Saved data entries
------------------------------------

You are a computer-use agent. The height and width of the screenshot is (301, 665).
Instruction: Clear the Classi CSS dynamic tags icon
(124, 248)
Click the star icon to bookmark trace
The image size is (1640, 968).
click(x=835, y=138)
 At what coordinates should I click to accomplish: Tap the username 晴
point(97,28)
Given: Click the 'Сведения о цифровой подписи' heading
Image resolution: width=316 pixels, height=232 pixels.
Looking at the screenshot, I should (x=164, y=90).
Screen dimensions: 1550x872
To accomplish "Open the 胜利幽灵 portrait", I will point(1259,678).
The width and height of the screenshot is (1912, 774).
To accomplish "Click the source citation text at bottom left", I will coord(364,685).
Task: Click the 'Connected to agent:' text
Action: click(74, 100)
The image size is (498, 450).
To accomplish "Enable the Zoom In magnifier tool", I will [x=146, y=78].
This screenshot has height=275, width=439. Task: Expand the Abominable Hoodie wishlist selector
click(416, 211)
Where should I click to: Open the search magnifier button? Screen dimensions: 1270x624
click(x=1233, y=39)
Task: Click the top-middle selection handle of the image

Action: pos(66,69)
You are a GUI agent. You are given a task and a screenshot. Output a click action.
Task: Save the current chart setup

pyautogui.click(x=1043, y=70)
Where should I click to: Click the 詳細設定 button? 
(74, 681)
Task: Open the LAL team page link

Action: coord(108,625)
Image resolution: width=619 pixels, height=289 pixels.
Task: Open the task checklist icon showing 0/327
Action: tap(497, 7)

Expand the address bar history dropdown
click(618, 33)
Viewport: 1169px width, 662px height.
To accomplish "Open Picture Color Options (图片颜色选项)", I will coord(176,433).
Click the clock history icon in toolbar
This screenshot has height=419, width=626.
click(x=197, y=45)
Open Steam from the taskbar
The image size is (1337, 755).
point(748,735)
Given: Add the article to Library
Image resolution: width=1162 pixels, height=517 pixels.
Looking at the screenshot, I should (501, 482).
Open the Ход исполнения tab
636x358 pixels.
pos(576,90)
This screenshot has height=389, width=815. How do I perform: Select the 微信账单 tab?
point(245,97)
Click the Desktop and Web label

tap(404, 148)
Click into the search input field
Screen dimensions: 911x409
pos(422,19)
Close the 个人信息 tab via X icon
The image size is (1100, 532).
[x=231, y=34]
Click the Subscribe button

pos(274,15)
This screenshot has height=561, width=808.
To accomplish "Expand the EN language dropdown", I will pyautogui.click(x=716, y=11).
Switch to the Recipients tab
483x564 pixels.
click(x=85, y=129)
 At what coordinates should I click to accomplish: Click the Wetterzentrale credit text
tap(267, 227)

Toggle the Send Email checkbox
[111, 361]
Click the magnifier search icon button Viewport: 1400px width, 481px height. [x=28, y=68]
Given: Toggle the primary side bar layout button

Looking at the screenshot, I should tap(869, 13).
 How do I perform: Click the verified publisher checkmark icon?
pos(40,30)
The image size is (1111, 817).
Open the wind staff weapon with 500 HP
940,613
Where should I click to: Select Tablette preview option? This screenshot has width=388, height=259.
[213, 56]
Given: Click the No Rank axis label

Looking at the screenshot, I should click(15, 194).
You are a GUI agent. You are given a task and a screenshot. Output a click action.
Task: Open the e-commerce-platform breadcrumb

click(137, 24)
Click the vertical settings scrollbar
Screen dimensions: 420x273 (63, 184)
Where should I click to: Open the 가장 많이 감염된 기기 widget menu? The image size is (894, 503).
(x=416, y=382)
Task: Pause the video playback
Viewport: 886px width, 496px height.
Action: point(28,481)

------------------------------------

Assignment: Transcribe every record above word for word.

Problem solution:
You are a computer-use agent. The height and width of the screenshot is (301, 665).
Instruction: Clear the Classi CSS dynamic tags icon
(124, 248)
Click the star icon to bookmark trace
The image size is (1640, 968).
click(x=835, y=138)
 At what coordinates should I click to accomplish: Tap the username 晴
point(97,28)
Given: Click the 'Сведения о цифровой подписи' heading
Image resolution: width=316 pixels, height=232 pixels.
Looking at the screenshot, I should (x=164, y=90).
Screen dimensions: 1550x872
To accomplish "Open the 胜利幽灵 portrait", I will point(1259,678).
The width and height of the screenshot is (1912, 774).
To accomplish "Click the source citation text at bottom left", I will coord(364,685).
Task: Click the 'Connected to agent:' text
Action: click(74, 100)
The image size is (498, 450).
To accomplish "Enable the Zoom In magnifier tool", I will [x=146, y=78].
This screenshot has height=275, width=439. Task: Expand the Abominable Hoodie wishlist selector
click(416, 211)
Where should I click to: Open the search magnifier button? Screen dimensions: 1270x624
click(x=1233, y=39)
Task: Click the top-middle selection handle of the image

Action: pos(66,69)
You are a GUI agent. You are given a task and a screenshot. Output a click action.
Task: Save the current chart setup

pyautogui.click(x=1043, y=70)
Where should I click to: Click the 詳細設定 button? 
(74, 681)
Task: Open the LAL team page link

Action: coord(108,625)
Image resolution: width=619 pixels, height=289 pixels.
Task: Open the task checklist icon showing 0/327
Action: tap(497, 7)

Expand the address bar history dropdown
click(618, 33)
Viewport: 1169px width, 662px height.
To accomplish "Open Picture Color Options (图片颜色选项)", I will coord(176,433).
Click the clock history icon in toolbar
This screenshot has height=419, width=626.
click(x=197, y=45)
Open Steam from the taskbar
The image size is (1337, 755).
point(748,735)
Given: Add the article to Library
Image resolution: width=1162 pixels, height=517 pixels.
Looking at the screenshot, I should (501, 482).
Open the Ход исполнения tab
636x358 pixels.
pos(576,90)
This screenshot has height=389, width=815. How do I perform: Select the 微信账单 tab?
point(245,97)
Click the Desktop and Web label

tap(404, 148)
Click into the search input field
Screen dimensions: 911x409
pos(422,19)
Close the 个人信息 tab via X icon
The image size is (1100, 532).
[x=231, y=34]
Click the Subscribe button

pos(274,15)
This screenshot has height=561, width=808.
To accomplish "Expand the EN language dropdown", I will pyautogui.click(x=716, y=11).
Switch to the Recipients tab
483x564 pixels.
click(x=85, y=129)
 At what coordinates should I click to accomplish: Click the Wetterzentrale credit text
tap(267, 227)

Toggle the Send Email checkbox
[111, 361]
Click the magnifier search icon button Viewport: 1400px width, 481px height. [x=28, y=68]
Given: Toggle the primary side bar layout button

Looking at the screenshot, I should tap(869, 13).
 How do I perform: Click the verified publisher checkmark icon?
pos(40,30)
The image size is (1111, 817).
Open the wind staff weapon with 500 HP
940,613
Where should I click to: Select Tablette preview option? This screenshot has width=388, height=259.
[213, 56]
Given: Click the No Rank axis label

Looking at the screenshot, I should click(15, 194).
You are a GUI agent. You are given a task and a screenshot. Output a click action.
Task: Open the e-commerce-platform breadcrumb

click(137, 24)
Click the vertical settings scrollbar
Screen dimensions: 420x273 (63, 184)
Where should I click to: Open the 가장 많이 감염된 기기 widget menu? The image size is (894, 503).
(x=416, y=382)
Task: Pause the video playback
Viewport: 886px width, 496px height.
Action: point(28,481)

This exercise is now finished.